### EXERCISE DIRECTIONS
Please copy every row below word for word, keeping the same order and line breaks.
════════════════════
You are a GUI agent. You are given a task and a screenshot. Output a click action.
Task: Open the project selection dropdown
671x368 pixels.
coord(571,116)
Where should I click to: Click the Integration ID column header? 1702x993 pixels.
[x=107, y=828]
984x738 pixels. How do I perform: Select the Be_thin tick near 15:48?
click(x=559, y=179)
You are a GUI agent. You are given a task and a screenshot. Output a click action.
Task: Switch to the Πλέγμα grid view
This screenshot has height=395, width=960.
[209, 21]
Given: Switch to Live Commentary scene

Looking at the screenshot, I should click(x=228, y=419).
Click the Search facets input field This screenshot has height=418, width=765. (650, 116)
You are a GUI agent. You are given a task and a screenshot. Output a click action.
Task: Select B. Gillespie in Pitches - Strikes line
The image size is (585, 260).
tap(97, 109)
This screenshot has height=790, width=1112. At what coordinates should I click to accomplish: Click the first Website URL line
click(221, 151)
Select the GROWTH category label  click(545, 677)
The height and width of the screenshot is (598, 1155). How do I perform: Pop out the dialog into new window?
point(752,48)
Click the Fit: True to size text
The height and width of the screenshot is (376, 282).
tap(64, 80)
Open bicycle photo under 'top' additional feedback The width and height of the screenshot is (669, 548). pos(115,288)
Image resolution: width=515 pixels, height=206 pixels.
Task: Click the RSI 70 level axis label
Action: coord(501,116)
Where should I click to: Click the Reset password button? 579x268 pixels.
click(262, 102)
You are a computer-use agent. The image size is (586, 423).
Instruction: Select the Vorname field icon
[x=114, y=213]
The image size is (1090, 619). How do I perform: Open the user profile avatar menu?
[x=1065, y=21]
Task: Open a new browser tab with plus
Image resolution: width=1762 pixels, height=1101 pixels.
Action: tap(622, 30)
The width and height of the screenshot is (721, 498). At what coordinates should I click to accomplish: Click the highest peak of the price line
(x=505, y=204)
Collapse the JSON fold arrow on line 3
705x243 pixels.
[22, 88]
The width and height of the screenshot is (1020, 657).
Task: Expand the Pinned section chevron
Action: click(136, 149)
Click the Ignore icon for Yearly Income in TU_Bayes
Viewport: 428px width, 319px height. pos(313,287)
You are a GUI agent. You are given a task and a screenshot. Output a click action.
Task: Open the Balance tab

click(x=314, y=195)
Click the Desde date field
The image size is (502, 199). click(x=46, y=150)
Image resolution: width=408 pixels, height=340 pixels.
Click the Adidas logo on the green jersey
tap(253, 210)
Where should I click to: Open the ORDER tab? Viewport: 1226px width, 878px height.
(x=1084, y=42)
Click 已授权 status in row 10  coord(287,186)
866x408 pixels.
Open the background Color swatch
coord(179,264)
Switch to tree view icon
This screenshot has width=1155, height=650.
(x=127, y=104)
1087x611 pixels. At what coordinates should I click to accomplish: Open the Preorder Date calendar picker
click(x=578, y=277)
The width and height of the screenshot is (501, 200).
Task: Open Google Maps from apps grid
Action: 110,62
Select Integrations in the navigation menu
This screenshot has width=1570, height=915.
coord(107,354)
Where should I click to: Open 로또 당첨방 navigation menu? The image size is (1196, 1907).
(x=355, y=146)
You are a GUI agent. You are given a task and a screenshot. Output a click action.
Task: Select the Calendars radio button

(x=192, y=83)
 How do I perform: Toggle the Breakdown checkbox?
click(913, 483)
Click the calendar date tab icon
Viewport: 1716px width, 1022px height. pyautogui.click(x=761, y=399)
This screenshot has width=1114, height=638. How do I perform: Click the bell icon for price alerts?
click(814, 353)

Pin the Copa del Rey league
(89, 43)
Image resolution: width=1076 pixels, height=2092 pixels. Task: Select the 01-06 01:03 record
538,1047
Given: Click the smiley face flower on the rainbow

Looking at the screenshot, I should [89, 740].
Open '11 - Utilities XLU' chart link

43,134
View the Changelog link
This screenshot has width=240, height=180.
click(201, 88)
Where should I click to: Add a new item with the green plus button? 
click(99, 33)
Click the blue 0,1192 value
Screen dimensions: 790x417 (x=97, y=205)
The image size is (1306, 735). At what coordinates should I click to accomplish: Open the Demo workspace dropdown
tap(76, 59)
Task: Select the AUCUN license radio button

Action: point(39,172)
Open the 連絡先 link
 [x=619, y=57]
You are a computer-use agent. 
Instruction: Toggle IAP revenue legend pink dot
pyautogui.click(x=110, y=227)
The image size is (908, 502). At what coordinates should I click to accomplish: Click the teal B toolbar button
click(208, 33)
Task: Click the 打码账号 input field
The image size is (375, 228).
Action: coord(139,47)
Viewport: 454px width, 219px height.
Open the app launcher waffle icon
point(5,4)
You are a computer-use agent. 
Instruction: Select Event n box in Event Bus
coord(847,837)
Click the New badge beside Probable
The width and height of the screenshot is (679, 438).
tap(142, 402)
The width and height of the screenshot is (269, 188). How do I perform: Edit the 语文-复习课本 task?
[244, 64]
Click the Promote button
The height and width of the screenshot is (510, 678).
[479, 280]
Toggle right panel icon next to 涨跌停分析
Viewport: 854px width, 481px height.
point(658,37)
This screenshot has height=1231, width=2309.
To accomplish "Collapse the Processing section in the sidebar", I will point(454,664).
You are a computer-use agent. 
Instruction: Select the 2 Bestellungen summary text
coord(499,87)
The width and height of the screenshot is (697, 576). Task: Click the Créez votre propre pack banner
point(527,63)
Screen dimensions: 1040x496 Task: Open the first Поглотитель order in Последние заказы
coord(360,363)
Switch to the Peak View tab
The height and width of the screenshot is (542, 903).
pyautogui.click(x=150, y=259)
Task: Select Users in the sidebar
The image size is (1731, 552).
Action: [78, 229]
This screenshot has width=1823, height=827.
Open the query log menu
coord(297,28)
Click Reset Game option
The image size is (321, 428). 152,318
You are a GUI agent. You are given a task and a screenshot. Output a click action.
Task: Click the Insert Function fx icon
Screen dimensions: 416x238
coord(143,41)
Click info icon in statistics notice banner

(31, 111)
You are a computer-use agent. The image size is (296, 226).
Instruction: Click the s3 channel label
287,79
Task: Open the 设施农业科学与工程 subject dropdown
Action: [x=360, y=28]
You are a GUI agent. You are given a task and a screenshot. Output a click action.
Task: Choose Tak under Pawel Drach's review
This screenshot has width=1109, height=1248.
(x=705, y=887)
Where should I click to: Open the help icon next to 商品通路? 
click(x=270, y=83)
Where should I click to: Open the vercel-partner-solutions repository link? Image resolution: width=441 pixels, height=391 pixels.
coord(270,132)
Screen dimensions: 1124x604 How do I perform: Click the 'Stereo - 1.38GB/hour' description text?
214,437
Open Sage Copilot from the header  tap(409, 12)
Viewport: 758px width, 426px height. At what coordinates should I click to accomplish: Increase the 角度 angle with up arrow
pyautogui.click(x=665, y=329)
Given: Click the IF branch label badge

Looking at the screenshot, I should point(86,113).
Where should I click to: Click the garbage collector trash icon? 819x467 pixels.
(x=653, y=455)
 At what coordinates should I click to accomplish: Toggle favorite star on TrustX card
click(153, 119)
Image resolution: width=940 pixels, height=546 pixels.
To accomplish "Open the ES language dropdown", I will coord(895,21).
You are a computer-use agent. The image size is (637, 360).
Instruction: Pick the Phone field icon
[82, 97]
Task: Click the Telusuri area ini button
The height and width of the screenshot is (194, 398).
════════════════════
### TASK OUTPUT
You are a GUI agent. You are given a task and a screenshot. Output a click action.
Task: Open the project selection dropdown
671x368 pixels.
coord(571,116)
Where should I click to: Click the Integration ID column header? 1702x993 pixels.
[x=107, y=828]
984x738 pixels. How do I perform: Select the Be_thin tick near 15:48?
click(x=559, y=179)
You are a GUI agent. You are given a task and a screenshot. Output a click action.
Task: Switch to the Πλέγμα grid view
This screenshot has height=395, width=960.
[209, 21]
Given: Switch to Live Commentary scene

Looking at the screenshot, I should click(x=228, y=419).
Click the Search facets input field This screenshot has height=418, width=765. (650, 116)
You are a GUI agent. You are given a task and a screenshot. Output a click action.
Task: Select B. Gillespie in Pitches - Strikes line
The image size is (585, 260).
tap(97, 109)
This screenshot has height=790, width=1112. At what coordinates should I click to accomplish: Click the first Website URL line
click(221, 151)
Select the GROWTH category label  click(545, 677)
The height and width of the screenshot is (598, 1155). How do I perform: Pop out the dialog into new window?
point(752,48)
Click the Fit: True to size text
The height and width of the screenshot is (376, 282).
tap(64, 80)
Open bicycle photo under 'top' additional feedback The width and height of the screenshot is (669, 548). pos(115,288)
Image resolution: width=515 pixels, height=206 pixels.
Task: Click the RSI 70 level axis label
Action: coord(501,116)
Where should I click to: Click the Reset password button? 579x268 pixels.
click(262, 102)
You are a computer-use agent. The image size is (586, 423).
Instruction: Select the Vorname field icon
[x=114, y=213]
The image size is (1090, 619). How do I perform: Open the user profile avatar menu?
[x=1065, y=21]
Task: Open a new browser tab with plus
Image resolution: width=1762 pixels, height=1101 pixels.
Action: tap(622, 30)
The width and height of the screenshot is (721, 498). At what coordinates should I click to accomplish: Click the highest peak of the price line
(x=505, y=204)
Collapse the JSON fold arrow on line 3
705x243 pixels.
[22, 88]
The width and height of the screenshot is (1020, 657).
Task: Expand the Pinned section chevron
Action: click(136, 149)
Click the Ignore icon for Yearly Income in TU_Bayes
Viewport: 428px width, 319px height. pos(313,287)
You are a GUI agent. You are given a task and a screenshot. Output a click action.
Task: Open the Balance tab

click(x=314, y=195)
Click the Desde date field
The image size is (502, 199). click(x=46, y=150)
Image resolution: width=408 pixels, height=340 pixels.
Click the Adidas logo on the green jersey
tap(253, 210)
Where should I click to: Open the ORDER tab? Viewport: 1226px width, 878px height.
(x=1084, y=42)
Click 已授权 status in row 10  coord(287,186)
866x408 pixels.
Open the background Color swatch
coord(179,264)
Switch to tree view icon
This screenshot has width=1155, height=650.
(x=127, y=104)
1087x611 pixels. At what coordinates should I click to accomplish: Open the Preorder Date calendar picker
click(x=578, y=277)
The width and height of the screenshot is (501, 200).
Task: Open Google Maps from apps grid
Action: 110,62
Select Integrations in the navigation menu
This screenshot has width=1570, height=915.
coord(107,354)
Where should I click to: Open 로또 당첨방 navigation menu? The image size is (1196, 1907).
(x=355, y=146)
You are a GUI agent. You are given a task and a screenshot. Output a click action.
Task: Select the Calendars radio button

(x=192, y=83)
 How do I perform: Toggle the Breakdown checkbox?
click(913, 483)
Click the calendar date tab icon
Viewport: 1716px width, 1022px height. pyautogui.click(x=761, y=399)
This screenshot has width=1114, height=638. How do I perform: Click the bell icon for price alerts?
click(814, 353)

Pin the Copa del Rey league
(89, 43)
Image resolution: width=1076 pixels, height=2092 pixels. Task: Select the 01-06 01:03 record
538,1047
Given: Click the smiley face flower on the rainbow

Looking at the screenshot, I should [89, 740].
Open '11 - Utilities XLU' chart link

43,134
View the Changelog link
This screenshot has width=240, height=180.
click(201, 88)
Where should I click to: Add a new item with the green plus button? 
click(99, 33)
Click the blue 0,1192 value
Screen dimensions: 790x417 (x=97, y=205)
The image size is (1306, 735). At what coordinates should I click to accomplish: Open the Demo workspace dropdown
tap(76, 59)
Task: Select the AUCUN license radio button

Action: point(39,172)
Open the 連絡先 link
 [x=619, y=57]
You are a computer-use agent. 
Instruction: Toggle IAP revenue legend pink dot
pyautogui.click(x=110, y=227)
The image size is (908, 502). At what coordinates should I click to accomplish: Click the teal B toolbar button
click(208, 33)
Task: Click the 打码账号 input field
The image size is (375, 228).
Action: coord(139,47)
Viewport: 454px width, 219px height.
Open the app launcher waffle icon
point(5,4)
You are a computer-use agent. 
Instruction: Select Event n box in Event Bus
coord(847,837)
Click the New badge beside Probable
The width and height of the screenshot is (679, 438).
tap(142, 402)
The width and height of the screenshot is (269, 188). How do I perform: Edit the 语文-复习课本 task?
[244, 64]
Click the Promote button
The height and width of the screenshot is (510, 678).
[479, 280]
Toggle right panel icon next to 涨跌停分析
Viewport: 854px width, 481px height.
point(658,37)
This screenshot has height=1231, width=2309.
To accomplish "Collapse the Processing section in the sidebar", I will point(454,664).
You are a computer-use agent. 
Instruction: Select the 2 Bestellungen summary text
coord(499,87)
The width and height of the screenshot is (697, 576). Task: Click the Créez votre propre pack banner
point(527,63)
Screen dimensions: 1040x496 Task: Open the first Поглотитель order in Последние заказы
coord(360,363)
Switch to the Peak View tab
The height and width of the screenshot is (542, 903).
pyautogui.click(x=150, y=259)
Task: Select Users in the sidebar
The image size is (1731, 552).
Action: [78, 229]
This screenshot has width=1823, height=827.
Open the query log menu
coord(297,28)
Click Reset Game option
The image size is (321, 428). 152,318
You are a GUI agent. You are given a task and a screenshot. Output a click action.
Task: Click the Insert Function fx icon
Screen dimensions: 416x238
coord(143,41)
Click info icon in statistics notice banner

(31, 111)
You are a computer-use agent. The image size is (296, 226).
Instruction: Click the s3 channel label
287,79
Task: Open the 设施农业科学与工程 subject dropdown
Action: [x=360, y=28]
You are a GUI agent. You are given a task and a screenshot. Output a click action.
Task: Choose Tak under Pawel Drach's review
This screenshot has width=1109, height=1248.
(x=705, y=887)
Where should I click to: Open the help icon next to 商品通路? 
click(x=270, y=83)
Where should I click to: Open the vercel-partner-solutions repository link? Image resolution: width=441 pixels, height=391 pixels.
coord(270,132)
Screen dimensions: 1124x604 How do I perform: Click the 'Stereo - 1.38GB/hour' description text?
214,437
Open Sage Copilot from the header  tap(409, 12)
Viewport: 758px width, 426px height. At what coordinates should I click to accomplish: Increase the 角度 angle with up arrow
pyautogui.click(x=665, y=329)
Given: Click the IF branch label badge

Looking at the screenshot, I should point(86,113).
Where should I click to: Click the garbage collector trash icon? 819x467 pixels.
(x=653, y=455)
 At what coordinates should I click to accomplish: Toggle favorite star on TrustX card
click(153, 119)
Image resolution: width=940 pixels, height=546 pixels.
To accomplish "Open the ES language dropdown", I will coord(895,21).
You are a computer-use agent. The image size is (637, 360).
Instruction: Pick the Phone field icon
[82, 97]
Task: Click the Telusuri area ini button
The height and width of the screenshot is (194, 398).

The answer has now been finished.